— Je connais. Gardée, comme toutes les autres.
— Eh bien ? tu n’oublieras pas les épées ?
— J’ai jamais dit que je venais.
— Non. Mais, si tu viens, tu n’oublieras pas les épées ? »
Il fronça le sourcil. « Non, lâcha-t-il enfin, je parie que non. »

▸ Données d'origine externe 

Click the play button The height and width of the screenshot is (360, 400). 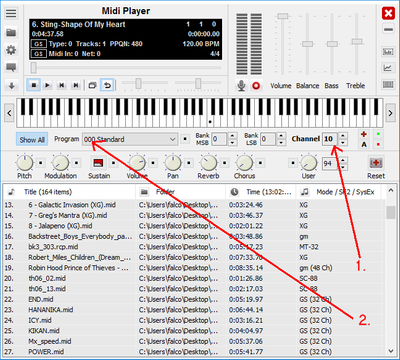[48, 85]
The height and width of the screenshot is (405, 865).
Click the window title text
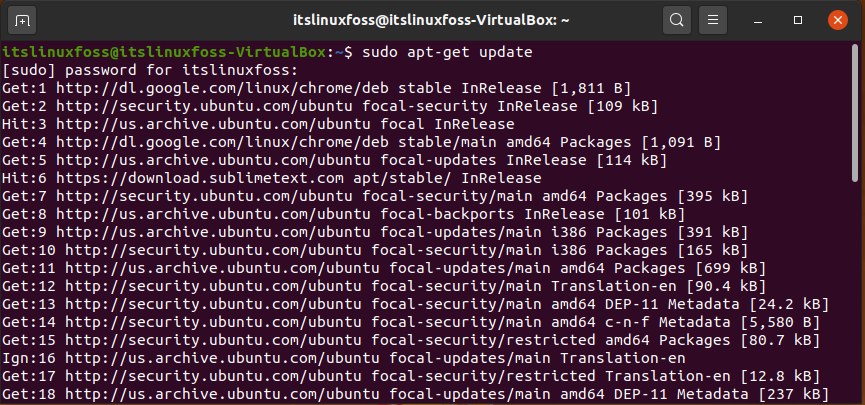coord(431,20)
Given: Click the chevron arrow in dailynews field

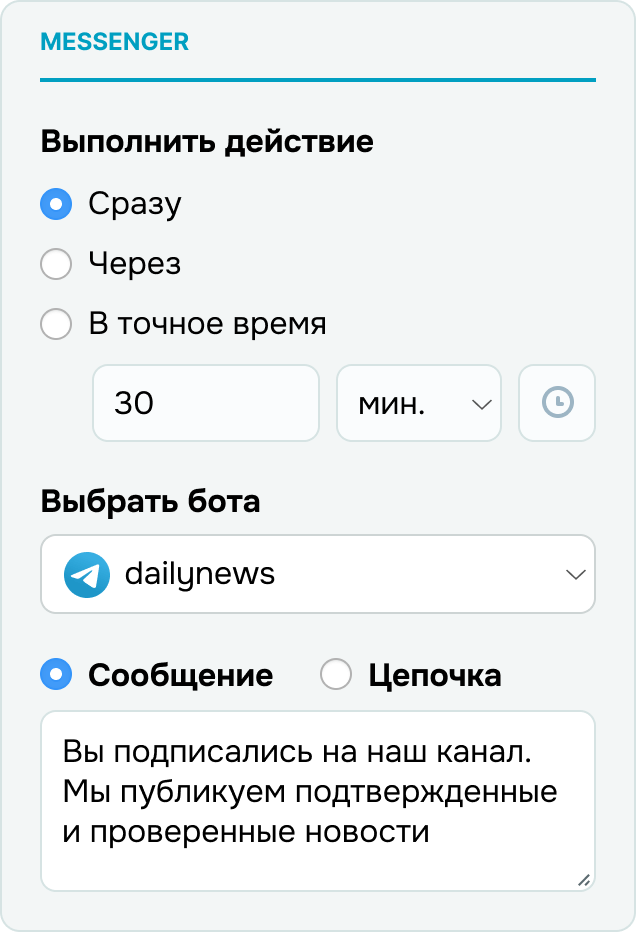Looking at the screenshot, I should 575,575.
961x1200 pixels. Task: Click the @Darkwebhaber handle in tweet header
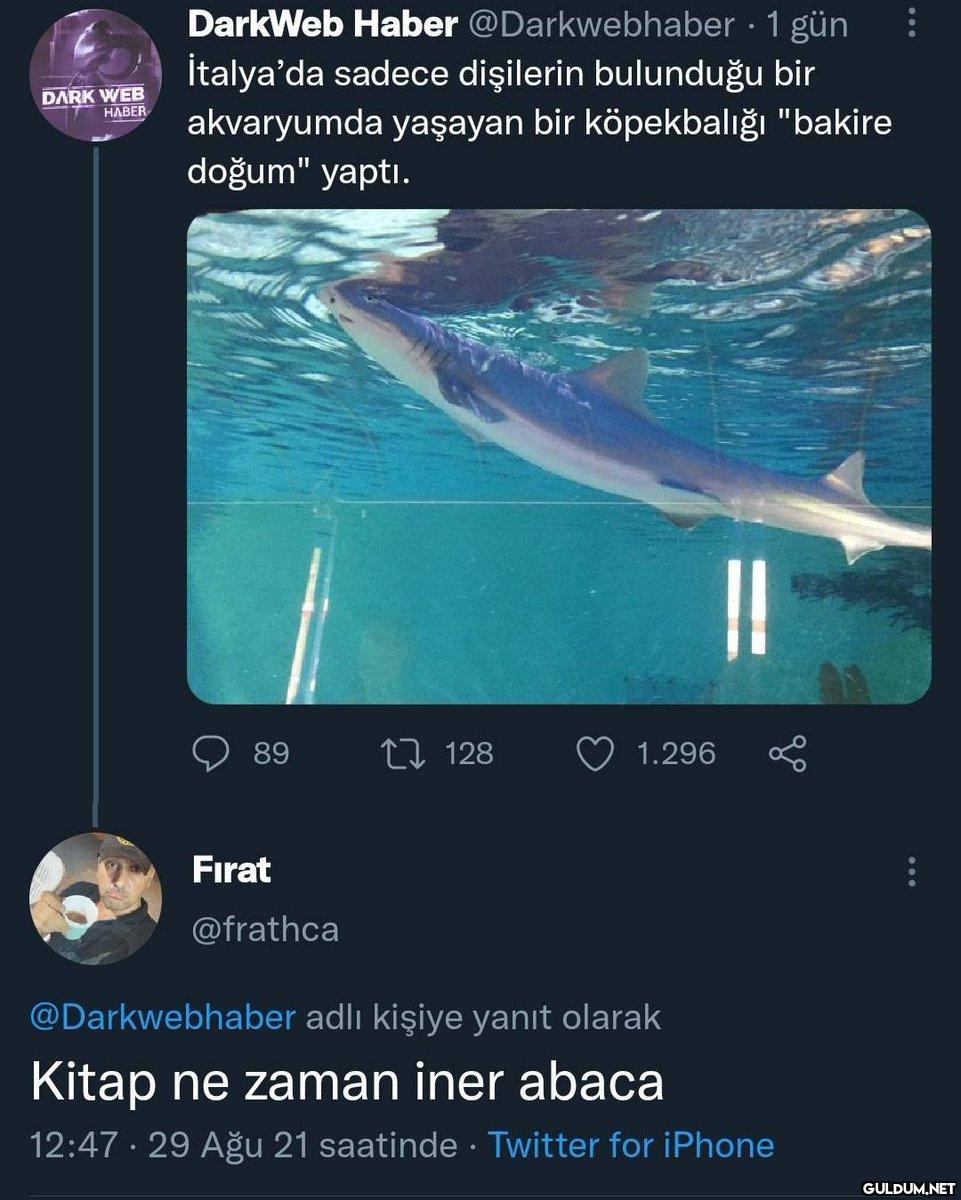(x=601, y=26)
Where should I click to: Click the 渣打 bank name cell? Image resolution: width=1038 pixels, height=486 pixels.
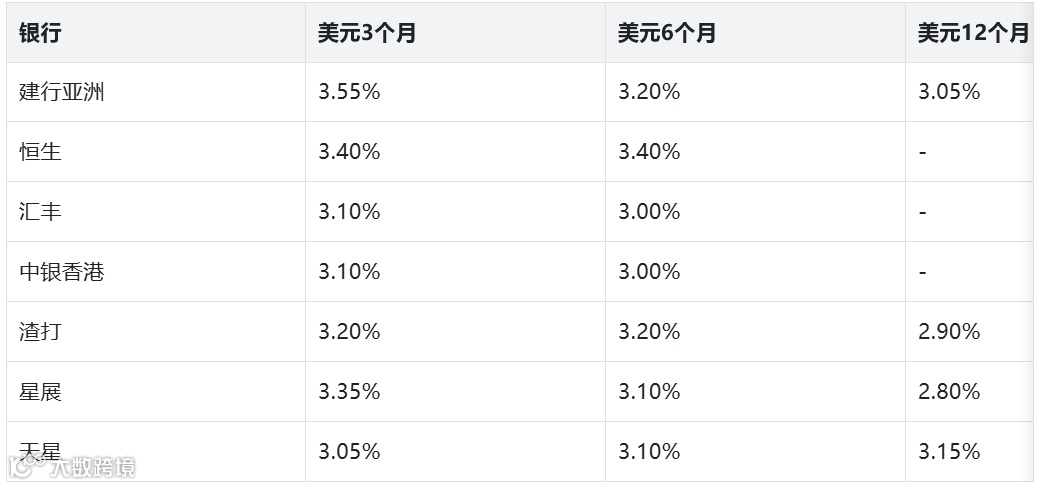(40, 331)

Rentrée au Bûcher-du-Roi comme elle en était sortie, elle gravit le colimaçon, furtive et attentive à étouffer ses pas. Sitôt dans sa cellule, elle ôta sa tunique pour s’habiller soigneusement : sous-vêtements doubles, chausses bien chaudes et sa tunique la plus propre. A la livrée de lord Bolton. Sur la poitrine étaient cousues les armes parlantes de Fort-Terreur : l’écorché. Après avoir lacé ses chaussures, elle drapa ses maigres épaules dans une cape de laine qu’elle se noua sous le menton. Après quoi, silencieuse comme une ombre, elle redescendit l’escalier jusqu’à la porte de la loggia devant laquelle elle s’immobilisa, l’oreille aux aguets. Silence total. Elle poussa lentement le vantail.
La carte de basane se trouvait toujours sur la table, à côté des reliefs du dîner. Elle la rafla et en fit un mince rouleau qu’elle enfila dans sa ceinture. Elle prit également la dague de lord Bolton qui traînait par là. Juste au cas où Gendry se dégonflerait.
Un cheval hennit tout bas lorsqu’elle se faufila dans les ténèbres des écuries. Les palefreniers roupillaient. Elle agaça les côtes de l’un d’eux du bout de l’orteil jusqu’à ce qu’il se mette sur son séant et, pâteux, bafouille : « Hé ? Qu’y a ?
— Lord Bolton demande trois chevaux sellés et harnachés. »
Le valet se jucha sur pied tout en épluchant la paille qui lui hérissait la tignasse. « Bouh, à c’te heure ? ch’vaux, tu dis ? » Il loucha vers l’emblème Bolton. « Veut faire quoi, de ch’vaux, dans l’ noir ?
— Lord Bolton n’a pas pour habitude de se laisser questionner par les serviteurs. » Elle se croisa les bras.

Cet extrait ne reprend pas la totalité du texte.